No, honestly: Read the linked posts — both Althouse and Moneyrunner — and see if you don’t think it was a bit too much for her to put an asterisked footnote into her Friday post, trying to deny her rubeness.

Or should that be “rubehood”? Never mind. The point is that she needs to own it, and until she does, she deserves to be mocked, and often, and by someone who knows how.

UPDATE II: Thanks to the commenter who suggested “rubitude” for Althouse’s condition. The Lonely Conservative offers lots of rational reasons why she didn’t support Obama.
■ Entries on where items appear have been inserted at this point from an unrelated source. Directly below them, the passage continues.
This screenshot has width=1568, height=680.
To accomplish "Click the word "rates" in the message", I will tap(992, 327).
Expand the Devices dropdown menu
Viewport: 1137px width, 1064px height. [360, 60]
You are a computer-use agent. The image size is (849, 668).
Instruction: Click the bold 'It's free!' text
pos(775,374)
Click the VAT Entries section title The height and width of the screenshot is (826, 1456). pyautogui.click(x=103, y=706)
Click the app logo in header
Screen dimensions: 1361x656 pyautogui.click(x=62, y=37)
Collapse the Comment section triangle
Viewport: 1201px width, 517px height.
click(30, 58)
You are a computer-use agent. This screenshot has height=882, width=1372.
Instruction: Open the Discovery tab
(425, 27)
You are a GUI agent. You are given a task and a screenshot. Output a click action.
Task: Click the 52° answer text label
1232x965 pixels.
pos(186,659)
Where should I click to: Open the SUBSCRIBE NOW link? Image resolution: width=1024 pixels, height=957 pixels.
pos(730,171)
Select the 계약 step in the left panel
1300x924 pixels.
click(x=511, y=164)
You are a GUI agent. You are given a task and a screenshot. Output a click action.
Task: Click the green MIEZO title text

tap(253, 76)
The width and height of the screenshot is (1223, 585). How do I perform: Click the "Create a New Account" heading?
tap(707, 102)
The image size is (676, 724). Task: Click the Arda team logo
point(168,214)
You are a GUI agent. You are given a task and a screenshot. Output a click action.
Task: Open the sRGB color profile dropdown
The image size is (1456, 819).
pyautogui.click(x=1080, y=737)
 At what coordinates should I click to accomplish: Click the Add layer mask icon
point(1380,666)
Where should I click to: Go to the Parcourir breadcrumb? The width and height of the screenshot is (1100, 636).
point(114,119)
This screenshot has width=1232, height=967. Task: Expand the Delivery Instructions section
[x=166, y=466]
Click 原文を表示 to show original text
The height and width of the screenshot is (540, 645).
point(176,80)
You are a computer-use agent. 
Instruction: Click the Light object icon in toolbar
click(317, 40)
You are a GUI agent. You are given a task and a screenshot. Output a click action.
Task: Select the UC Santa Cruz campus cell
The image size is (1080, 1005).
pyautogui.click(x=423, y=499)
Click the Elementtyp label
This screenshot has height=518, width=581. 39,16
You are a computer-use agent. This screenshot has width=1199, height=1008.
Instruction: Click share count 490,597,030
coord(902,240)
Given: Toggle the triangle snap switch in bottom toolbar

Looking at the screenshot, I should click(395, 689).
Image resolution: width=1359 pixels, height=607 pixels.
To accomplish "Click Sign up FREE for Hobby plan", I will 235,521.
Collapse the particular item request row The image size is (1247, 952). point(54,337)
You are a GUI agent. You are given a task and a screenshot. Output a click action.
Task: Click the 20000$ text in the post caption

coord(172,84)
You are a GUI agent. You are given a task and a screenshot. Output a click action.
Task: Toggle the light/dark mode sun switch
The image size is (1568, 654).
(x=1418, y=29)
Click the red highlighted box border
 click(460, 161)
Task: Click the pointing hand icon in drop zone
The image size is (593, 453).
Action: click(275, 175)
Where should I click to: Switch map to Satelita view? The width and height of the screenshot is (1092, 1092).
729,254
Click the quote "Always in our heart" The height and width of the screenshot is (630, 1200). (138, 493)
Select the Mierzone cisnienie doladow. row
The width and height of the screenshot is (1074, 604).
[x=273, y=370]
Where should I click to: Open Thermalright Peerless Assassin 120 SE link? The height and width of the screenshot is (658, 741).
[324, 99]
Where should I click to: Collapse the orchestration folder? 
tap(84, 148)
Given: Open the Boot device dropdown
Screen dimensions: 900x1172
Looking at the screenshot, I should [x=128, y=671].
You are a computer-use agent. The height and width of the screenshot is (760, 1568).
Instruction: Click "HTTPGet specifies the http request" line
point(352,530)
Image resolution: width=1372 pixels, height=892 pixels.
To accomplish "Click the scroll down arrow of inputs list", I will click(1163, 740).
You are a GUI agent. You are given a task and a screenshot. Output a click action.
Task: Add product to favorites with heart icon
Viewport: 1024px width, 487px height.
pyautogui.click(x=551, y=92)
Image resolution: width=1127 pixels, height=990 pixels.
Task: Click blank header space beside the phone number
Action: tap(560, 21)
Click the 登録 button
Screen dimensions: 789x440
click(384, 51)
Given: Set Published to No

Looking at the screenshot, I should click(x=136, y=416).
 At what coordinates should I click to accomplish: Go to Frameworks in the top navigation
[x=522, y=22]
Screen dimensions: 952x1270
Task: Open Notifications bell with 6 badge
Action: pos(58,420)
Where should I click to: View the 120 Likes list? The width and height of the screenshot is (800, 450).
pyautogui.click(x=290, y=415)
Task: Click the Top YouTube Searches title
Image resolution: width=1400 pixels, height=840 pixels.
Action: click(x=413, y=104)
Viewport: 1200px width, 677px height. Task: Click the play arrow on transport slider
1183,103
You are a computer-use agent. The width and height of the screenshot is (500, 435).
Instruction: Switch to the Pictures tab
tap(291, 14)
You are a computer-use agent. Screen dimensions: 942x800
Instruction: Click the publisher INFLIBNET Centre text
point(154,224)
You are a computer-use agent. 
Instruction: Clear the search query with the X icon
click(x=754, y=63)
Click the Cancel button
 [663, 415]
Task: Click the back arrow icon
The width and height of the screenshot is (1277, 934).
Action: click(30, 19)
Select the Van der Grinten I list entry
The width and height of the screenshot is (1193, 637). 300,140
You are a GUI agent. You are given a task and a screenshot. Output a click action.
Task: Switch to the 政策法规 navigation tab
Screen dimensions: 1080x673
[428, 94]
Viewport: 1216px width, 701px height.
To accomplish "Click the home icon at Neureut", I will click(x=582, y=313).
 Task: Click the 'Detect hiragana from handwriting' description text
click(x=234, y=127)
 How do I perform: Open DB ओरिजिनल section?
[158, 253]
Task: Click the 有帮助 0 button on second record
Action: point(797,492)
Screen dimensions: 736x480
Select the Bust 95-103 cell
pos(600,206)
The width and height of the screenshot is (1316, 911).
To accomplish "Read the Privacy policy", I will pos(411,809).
UPDATE III: Linked by Pat Austin at So It Goes in Shreveport — thanks!

UPDATE IV: Linked by That Mr. G. Guy — thanks! — and now a Memeorandum thread.

UPDATE V: Small Dead Animals suggests morning-after remorse on Professor Althouse’s part. It’s probably sexist to think of it that way. But I’m scarcely the one to be lecturing others about sexism, eh?

UPDATE VI: Everything you ever need to know about not trusting Obama, Cynthia Yockey learned as a lesbian Democrat supporting Hillary Clinton.

UPDATE VII: “From the Undeceived to the Rube: My Second Notice of Your Previous Insult.”


Comments

124 Responses to “Ann Althouse: Rube”

  1. Finrod Felagund
    July 9th, 2011 @ 8:39 pm

    In my view, in voting for the Republican ticket in 2008 I wasn’t voting for John McCain, I was voting for Palin and her running-mate.  I was intending to write in Ronald Reagan before he picked her.